Objective: This study aimed to elucidate whether Lactobacillus depletion is a central event in DBP-induced gut-liver axis disruption and to evaluate the therapeutic potential of probiotic intervention.

Methods: Mice were exposed to DBP (0, 50, 100, 200 mg/kg/day) for 28 days. An intervention group received DBP (100 mg/kg/day) co-administered with Lactobacillus rhamnosus GG (LGG, 1 ×10⁹ CFU/day). Systemic toxicity was assessed via serum biochemistry and histopathology. Gut barrier integrity, oxidative stress, and inflammation were evaluated in the ileum and liver. Multi-omics analyses, including 16S rDNA Sequencing of ileal microbiota, liver transcriptomics, and serum metabolomics, were integrated to uncover mechanistic links.

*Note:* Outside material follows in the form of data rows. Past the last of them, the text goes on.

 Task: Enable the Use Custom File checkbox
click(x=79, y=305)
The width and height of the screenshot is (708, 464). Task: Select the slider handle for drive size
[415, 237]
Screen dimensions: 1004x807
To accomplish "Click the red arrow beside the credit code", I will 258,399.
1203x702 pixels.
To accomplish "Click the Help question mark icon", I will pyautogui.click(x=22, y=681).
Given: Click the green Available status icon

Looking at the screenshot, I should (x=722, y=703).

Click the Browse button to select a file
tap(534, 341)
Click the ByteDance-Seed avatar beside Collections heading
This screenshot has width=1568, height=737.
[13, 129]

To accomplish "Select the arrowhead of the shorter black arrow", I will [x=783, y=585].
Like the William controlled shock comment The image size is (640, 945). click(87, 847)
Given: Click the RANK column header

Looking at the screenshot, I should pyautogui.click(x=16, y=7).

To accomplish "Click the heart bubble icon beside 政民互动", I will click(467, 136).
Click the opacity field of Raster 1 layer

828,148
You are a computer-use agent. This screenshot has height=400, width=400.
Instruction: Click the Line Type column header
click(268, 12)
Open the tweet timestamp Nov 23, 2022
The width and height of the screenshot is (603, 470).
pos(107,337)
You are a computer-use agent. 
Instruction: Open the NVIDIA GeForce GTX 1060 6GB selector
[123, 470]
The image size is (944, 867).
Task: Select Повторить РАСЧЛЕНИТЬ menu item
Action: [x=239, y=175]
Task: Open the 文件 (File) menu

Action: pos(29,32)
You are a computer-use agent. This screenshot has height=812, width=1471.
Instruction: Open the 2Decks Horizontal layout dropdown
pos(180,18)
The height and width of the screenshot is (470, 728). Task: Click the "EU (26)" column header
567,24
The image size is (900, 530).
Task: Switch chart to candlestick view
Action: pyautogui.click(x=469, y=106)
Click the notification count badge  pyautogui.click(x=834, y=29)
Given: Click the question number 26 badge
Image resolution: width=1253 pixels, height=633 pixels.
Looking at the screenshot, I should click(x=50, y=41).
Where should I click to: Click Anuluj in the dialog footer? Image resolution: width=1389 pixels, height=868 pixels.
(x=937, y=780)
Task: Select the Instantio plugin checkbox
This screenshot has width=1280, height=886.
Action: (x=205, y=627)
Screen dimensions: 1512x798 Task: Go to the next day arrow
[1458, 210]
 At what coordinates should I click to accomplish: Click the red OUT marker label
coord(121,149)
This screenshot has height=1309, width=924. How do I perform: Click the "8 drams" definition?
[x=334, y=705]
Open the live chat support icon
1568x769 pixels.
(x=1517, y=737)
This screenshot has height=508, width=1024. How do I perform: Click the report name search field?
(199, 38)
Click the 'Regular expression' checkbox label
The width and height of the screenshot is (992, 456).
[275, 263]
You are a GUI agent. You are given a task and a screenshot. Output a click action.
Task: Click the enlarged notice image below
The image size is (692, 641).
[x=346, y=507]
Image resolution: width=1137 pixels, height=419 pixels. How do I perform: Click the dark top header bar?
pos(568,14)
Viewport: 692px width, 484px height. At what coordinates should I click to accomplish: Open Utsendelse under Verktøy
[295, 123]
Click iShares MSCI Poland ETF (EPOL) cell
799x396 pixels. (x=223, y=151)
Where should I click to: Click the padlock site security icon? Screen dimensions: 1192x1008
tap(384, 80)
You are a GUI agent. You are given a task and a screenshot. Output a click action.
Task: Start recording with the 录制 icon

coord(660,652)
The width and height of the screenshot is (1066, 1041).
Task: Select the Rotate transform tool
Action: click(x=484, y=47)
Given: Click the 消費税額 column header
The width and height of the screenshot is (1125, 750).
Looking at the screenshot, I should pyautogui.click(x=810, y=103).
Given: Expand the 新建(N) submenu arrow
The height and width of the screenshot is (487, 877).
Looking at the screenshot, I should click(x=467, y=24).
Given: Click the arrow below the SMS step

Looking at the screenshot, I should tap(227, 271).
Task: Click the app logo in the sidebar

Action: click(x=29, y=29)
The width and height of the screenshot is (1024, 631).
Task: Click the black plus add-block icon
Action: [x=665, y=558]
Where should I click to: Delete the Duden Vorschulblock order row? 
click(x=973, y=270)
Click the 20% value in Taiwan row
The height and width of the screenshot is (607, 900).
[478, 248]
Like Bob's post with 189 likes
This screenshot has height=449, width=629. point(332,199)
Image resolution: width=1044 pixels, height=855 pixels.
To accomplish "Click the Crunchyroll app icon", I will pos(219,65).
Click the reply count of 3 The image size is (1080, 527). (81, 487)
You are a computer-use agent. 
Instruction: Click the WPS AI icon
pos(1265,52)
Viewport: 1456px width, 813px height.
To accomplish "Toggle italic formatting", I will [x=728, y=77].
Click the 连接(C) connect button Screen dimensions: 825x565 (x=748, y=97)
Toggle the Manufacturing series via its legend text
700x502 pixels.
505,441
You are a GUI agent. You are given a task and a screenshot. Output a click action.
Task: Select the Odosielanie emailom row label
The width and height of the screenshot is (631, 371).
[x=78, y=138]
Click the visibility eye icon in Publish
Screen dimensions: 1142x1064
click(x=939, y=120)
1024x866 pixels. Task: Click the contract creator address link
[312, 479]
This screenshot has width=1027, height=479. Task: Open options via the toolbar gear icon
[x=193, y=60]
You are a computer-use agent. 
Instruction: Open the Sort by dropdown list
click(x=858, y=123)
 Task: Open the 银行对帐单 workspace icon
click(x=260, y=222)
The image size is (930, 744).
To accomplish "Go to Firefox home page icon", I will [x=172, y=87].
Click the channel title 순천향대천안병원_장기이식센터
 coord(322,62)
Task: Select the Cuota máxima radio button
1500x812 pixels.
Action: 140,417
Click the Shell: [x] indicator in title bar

Results: DBP exposure induced dose-dependent hepatotoxicity (steatosis, elevated ALT/AST, oxidative stress, inflammation) and ileal injury (barrier disruption, dysbiosis). Crucially, DBP specifically and significantly depleted ileal Lactobacillus. Multi-omics integration revealed that Lactobacillus depletion was strongly correlated with disrupted sphingolipid metabolism, a pathway concurrently altered in the serum metabolome and liver transcriptome. Intervention with LGG significantly ameliorated both intestinal barrier dysfunction (restored tight junctions, reduced permeability) and hepatic injury (attenuated steatosis, oxidative stress, and inflammation).

Conclusion: Our findings demonstrate that DBP-induced hepatotoxicity is mediated, in part, through the specific depletion of intestinal Lactobacillus, leading to gut barrier failure and systemic metabolic disturbances, notably in sphingolipid signaling. Probiotic supplementation with LGG effectively counteracts these defects. This study identifies Lactobacillus as a critical target of DBP and highlights microbiota-directed strategies as a promising avenue for mitigating phthalate toxicity.

Dibutyl phthalate; Gut-liver axis; Lactobacillus depletion; Probiotic intervention; Sphingolipid metabolism.